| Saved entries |
□ □ □ □

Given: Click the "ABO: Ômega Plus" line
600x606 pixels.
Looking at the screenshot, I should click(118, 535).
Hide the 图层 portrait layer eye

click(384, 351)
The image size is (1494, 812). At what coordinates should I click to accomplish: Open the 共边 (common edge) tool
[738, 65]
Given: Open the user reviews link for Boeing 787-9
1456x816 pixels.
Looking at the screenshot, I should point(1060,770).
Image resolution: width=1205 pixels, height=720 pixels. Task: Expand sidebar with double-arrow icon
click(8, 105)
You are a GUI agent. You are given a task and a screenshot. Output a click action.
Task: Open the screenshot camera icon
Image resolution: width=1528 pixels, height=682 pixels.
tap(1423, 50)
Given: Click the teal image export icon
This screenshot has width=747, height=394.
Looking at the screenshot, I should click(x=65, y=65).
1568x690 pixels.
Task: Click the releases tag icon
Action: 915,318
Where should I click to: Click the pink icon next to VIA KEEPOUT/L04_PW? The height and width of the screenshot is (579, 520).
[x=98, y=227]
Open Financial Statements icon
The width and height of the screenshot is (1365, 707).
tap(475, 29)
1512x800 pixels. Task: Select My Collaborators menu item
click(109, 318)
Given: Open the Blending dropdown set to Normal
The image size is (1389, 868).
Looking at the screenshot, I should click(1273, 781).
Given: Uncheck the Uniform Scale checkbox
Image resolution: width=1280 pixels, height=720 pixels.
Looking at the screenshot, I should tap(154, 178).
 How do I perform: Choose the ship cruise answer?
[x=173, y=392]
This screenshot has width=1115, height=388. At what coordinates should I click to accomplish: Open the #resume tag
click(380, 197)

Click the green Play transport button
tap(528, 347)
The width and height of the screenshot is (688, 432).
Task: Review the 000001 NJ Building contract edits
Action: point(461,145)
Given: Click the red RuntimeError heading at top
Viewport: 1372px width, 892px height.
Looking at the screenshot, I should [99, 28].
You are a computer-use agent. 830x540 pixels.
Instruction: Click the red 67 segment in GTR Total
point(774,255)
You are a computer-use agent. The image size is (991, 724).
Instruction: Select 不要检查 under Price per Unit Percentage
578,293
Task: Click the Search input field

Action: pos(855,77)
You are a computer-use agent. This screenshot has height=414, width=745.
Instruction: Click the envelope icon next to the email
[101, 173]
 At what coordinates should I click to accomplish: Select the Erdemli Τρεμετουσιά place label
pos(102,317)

□ □ □ □

Nothing but the lines from the line that contains "You are a computer-use agent. 830x540 pixels." to the last line of the records above should appear in the answer; please copy them exactly.

You are a computer-use agent. 830x540 pixels.
Instruction: Click the red 67 segment in GTR Total
point(774,255)
You are a computer-use agent. The image size is (991, 724).
Instruction: Select 不要检查 under Price per Unit Percentage
578,293
Task: Click the Search input field

Action: pos(855,77)
You are a computer-use agent. This screenshot has height=414, width=745.
Instruction: Click the envelope icon next to the email
[101, 173]
 At what coordinates should I click to accomplish: Select the Erdemli Τρεμετουσιά place label
pos(102,317)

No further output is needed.